→ Task
Needed from the entries below: every line that holds the word "agent".

→ Records for this task
---+---

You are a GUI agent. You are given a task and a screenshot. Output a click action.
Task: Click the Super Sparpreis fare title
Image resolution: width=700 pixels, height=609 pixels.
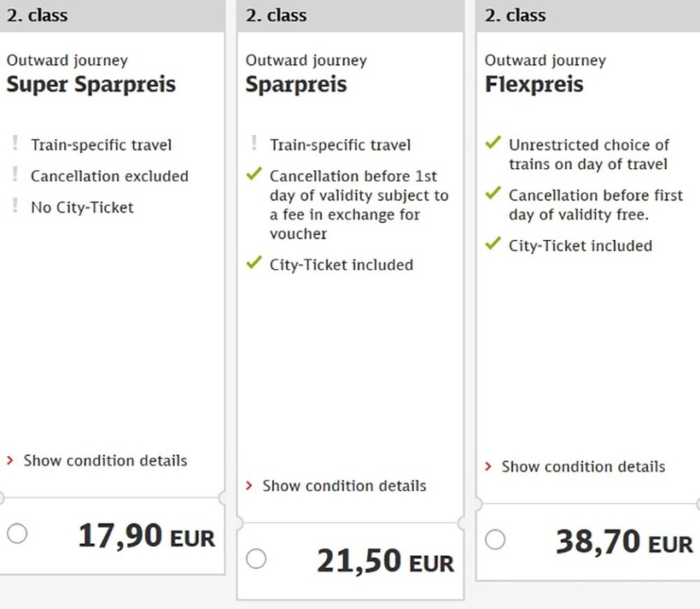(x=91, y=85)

---+---

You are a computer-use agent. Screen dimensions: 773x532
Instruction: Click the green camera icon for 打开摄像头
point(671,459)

---+---

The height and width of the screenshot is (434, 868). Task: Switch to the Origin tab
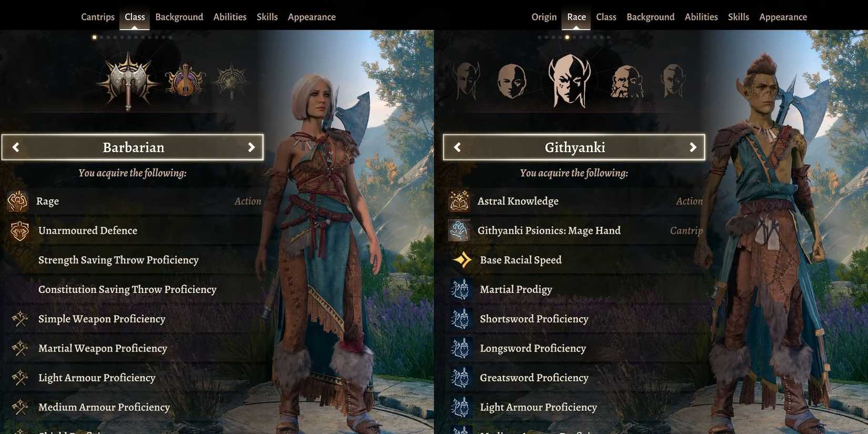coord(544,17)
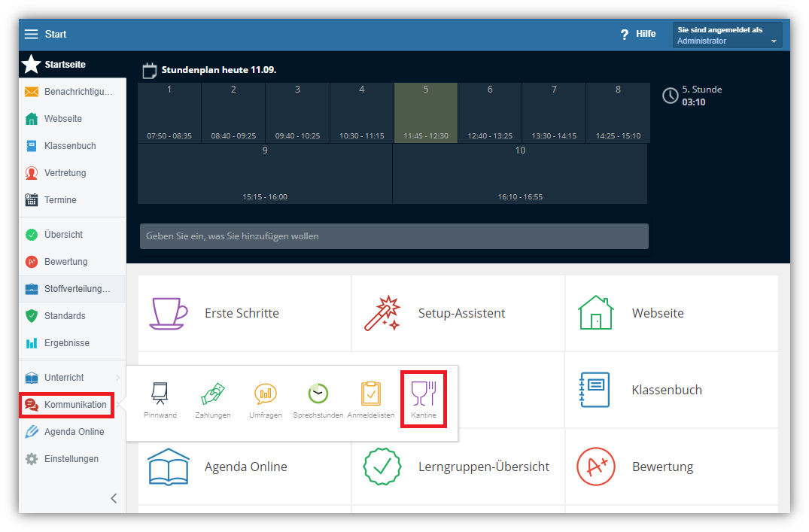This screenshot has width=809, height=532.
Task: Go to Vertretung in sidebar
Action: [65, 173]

---+---

→ Result of this exercise
You are a GUI agent. You are given a task and a screenshot. Output a click action.
You are a computer-use agent. Screen dimensions: 773x532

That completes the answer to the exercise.